Staple cocktail bars in the centre of Oxford are House and the Duke of Cambridge, which have generous happy hours running from 5pm-9pm Sunday to Thursday, 5pm-7.30pm Friday and Saturday: try the Raging Bison or the Basil Jam. Across the road from the Duke of Cambridge is student favourite Angels. A popular destination for drinks is the revamped Varsity rooftop bar—find it via the Covered Market High Street entrance—where you can sample delights such as a lychee and chilli sling. They have a waiting list for tables, but the downstairs bar is elegant and ambient, and once you make it to the roof terrace you can see Oxford’s entire skyline from the heart of the city.

-*-

> Check your understanding:
- 1) Copy the passage on Oxford cocktail bars word for word, everything from "Staple cocktail bars" down to "of the city.".
- 2) Extend the guide to Oxford's cocktail bars, picking up after its final sentence.
The items that follow have no connection to the passage about Oxford's cocktail bars.

-*-

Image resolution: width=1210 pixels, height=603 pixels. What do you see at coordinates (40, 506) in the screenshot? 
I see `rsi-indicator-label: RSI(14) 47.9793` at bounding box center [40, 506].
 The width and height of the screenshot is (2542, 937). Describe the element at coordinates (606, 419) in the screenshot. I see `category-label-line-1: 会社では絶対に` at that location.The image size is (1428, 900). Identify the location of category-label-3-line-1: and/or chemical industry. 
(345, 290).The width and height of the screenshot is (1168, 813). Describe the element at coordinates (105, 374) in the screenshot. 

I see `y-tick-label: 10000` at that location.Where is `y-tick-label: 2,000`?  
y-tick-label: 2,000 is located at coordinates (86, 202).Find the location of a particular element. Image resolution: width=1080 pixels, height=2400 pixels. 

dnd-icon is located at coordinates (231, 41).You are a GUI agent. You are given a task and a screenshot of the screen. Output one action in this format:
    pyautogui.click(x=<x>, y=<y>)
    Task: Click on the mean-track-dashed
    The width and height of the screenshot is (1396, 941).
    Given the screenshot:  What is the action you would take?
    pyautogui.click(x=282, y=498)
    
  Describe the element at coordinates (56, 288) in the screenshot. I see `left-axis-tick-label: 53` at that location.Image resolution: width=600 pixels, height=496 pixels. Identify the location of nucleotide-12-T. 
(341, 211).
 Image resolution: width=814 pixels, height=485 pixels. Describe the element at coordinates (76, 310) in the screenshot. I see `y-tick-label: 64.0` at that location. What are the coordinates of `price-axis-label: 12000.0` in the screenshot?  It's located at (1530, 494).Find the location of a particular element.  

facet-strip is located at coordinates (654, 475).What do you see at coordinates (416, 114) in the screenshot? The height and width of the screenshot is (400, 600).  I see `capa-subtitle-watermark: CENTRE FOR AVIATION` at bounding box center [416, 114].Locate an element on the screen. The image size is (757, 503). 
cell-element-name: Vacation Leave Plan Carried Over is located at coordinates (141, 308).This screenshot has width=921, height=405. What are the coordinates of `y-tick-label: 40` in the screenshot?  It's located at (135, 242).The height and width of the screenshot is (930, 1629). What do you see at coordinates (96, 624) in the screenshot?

-*-

> Responses per task:
- 1)
Staple cocktail bars in the centre of Oxford are House and the Duke of Cambridge, which have generous happy hours running from 5pm-9pm Sunday to Thursday, 5pm-7.30pm Friday and Saturday: try the Raging Bison or the Basil Jam. Across the road from the Duke of Cambridge is student favourite Angels. A popular destination for drinks is the revamped Varsity rooftop bar—find it via the Covered Market High Street entrance—where you can sample delights such as a lychee and chilli sling. They have a waiting list for tables, but the downstairs bar is elegant and ambient, and once you make it to the roof terrace you can see Oxford’s entire skyline from the heart of the city.

- 2)
Wine Bars

The 1855 Wine Bar is an upmarket establishment close to Oxford Castle with an outdoor terrace, named after a seminal year in the history of wine: the 1855 classification of the most prestigious chateaux in Bordeaux. Their sommeliers will pick out the best wines for you to try based on your personal tastes, and prices start from £3.60 a glass. On weekdays between 5pm-7pm they have Wine O’Clock, a 25 % discount on wines by the glass. Another option is the airy Oxford Wine Cafe on Little Clarendon Street in Jericho, where prices start from  £3.25 a glass. They focus on local and independent sellers, and the staff really know their wine. At their Summertown branch (a little further out in north Oxford), they host wine and jazz evenings every Sunday.